| Article ID | Journal | Published Year | Pages | File Type |
|---|---|---|---|---|
| 1544516 | Physica E: Low-dimensional Systems and Nanostructures | 2014 | 8 Pages |
•A metastable state arises in the electron system when pair interaction is localized.•In the metastable state, the system can be both spin polarized and unpolarized.•Critical conditions for the metastable state to appear are studied.•Electron cloud around the interaction region affects the metastable state energy.
We study the formation of spontaneous spin polarization in inhomogeneous electron systems with pair interaction localized in a small region that is not separated by a barrier from surrounding gas of non-interacting electrons.

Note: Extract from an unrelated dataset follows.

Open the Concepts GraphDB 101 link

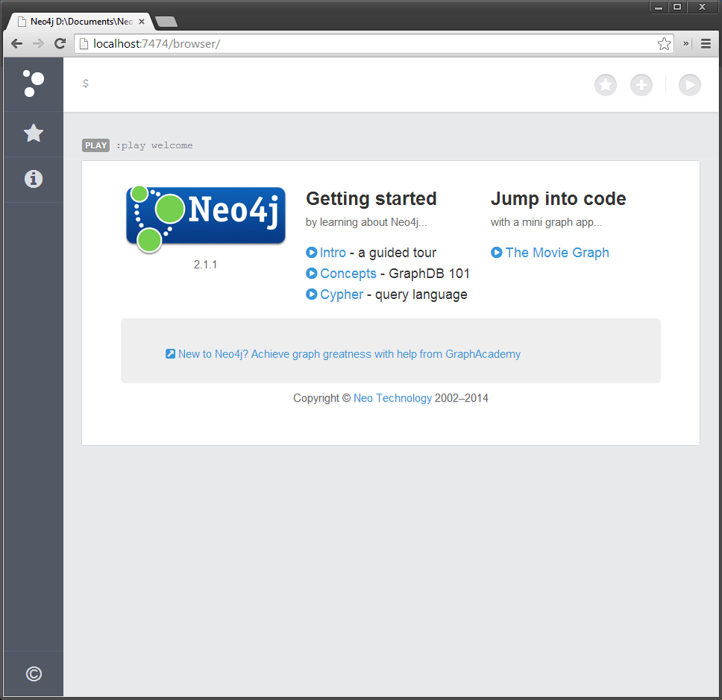tap(348, 274)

Such a system is interesting as a minimal model of a quantum point contact in which the electron–electron interaction is strong in a small constriction coupled to electron reservoirs without barriers. Based on the analysis of the grand potential within the self-consistent field approximation, we find that the formation of the polarized state strongly differs from the Bloch or Stoner transition in homogeneous interacting systems. The main difference is that a metastable state appears in the critical point in addition to the globally stable state, so that when the interaction parameter exceeds a critical value, two states coexist. One state has spin polarization and the other is unpolarized. Another feature is that the spin polarization increases continuously with the interaction parameter and has a square-root singularity in the critical point. We study the critical conditions and the grand potentials of the polarized and unpolarized states for one-dimensional and two-dimensional models in the case of extremely small size of the interaction region.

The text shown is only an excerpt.